Question: bowtie output statistic in RSEM
5.4 years ago
chunxuan wrote:

I used the RSEM to map paired-end rna-seq data to transcriptome, I am really confused by the output by the bowtie and final mapped bam file.

The command is:

rsem-calculate-expression -p 6 --paired-end $fastqP_1_fa,$fastqP_2_fa  $fastqP_3_fa,$fastqP_4_fa $rsemIndex $output

$fastqP_1_fa, $fastqP_3_fa are one paired data, $fastqP_2_fa, $fastqP_4_fa are the other paired data.
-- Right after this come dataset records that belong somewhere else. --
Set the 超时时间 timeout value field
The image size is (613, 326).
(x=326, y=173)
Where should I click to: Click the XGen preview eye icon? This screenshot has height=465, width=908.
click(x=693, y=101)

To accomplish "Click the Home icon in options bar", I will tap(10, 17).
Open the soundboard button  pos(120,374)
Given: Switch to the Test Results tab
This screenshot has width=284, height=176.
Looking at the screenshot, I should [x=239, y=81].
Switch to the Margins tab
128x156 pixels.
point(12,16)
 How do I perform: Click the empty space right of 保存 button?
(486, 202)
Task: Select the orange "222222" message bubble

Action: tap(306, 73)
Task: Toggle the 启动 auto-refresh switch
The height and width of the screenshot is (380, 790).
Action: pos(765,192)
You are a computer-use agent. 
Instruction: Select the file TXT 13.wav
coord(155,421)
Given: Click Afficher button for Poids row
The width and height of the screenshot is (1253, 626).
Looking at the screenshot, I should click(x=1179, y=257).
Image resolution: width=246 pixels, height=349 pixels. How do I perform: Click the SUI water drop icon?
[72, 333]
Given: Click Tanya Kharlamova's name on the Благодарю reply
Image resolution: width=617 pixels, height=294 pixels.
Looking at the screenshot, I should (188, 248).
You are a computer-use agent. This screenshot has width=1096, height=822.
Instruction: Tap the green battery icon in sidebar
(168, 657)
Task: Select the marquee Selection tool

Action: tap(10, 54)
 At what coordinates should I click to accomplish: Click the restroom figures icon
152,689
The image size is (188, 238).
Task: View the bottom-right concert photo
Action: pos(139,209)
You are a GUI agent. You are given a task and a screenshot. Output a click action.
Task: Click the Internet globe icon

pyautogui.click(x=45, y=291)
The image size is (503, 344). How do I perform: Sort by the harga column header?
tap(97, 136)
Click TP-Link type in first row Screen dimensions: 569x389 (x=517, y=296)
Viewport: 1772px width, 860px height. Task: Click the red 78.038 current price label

Same library sequenced in two lanes.

bowtie output  statistic is:

# reads processed: 31414684
# reads with at least one reported alignment: 15977643 (50.86%)
# reads that failed to align: 15437041 (49.14%)
Reported 89378248 paired-end alignments to 1 output stream(s)

However, for the two lanes, there are 15577283 *2 + 15837401 *2 = 62829368 total reads. So what does "reads processed: 31414684" mean here? Why less than half of total reads processed? and what is 89378248 ?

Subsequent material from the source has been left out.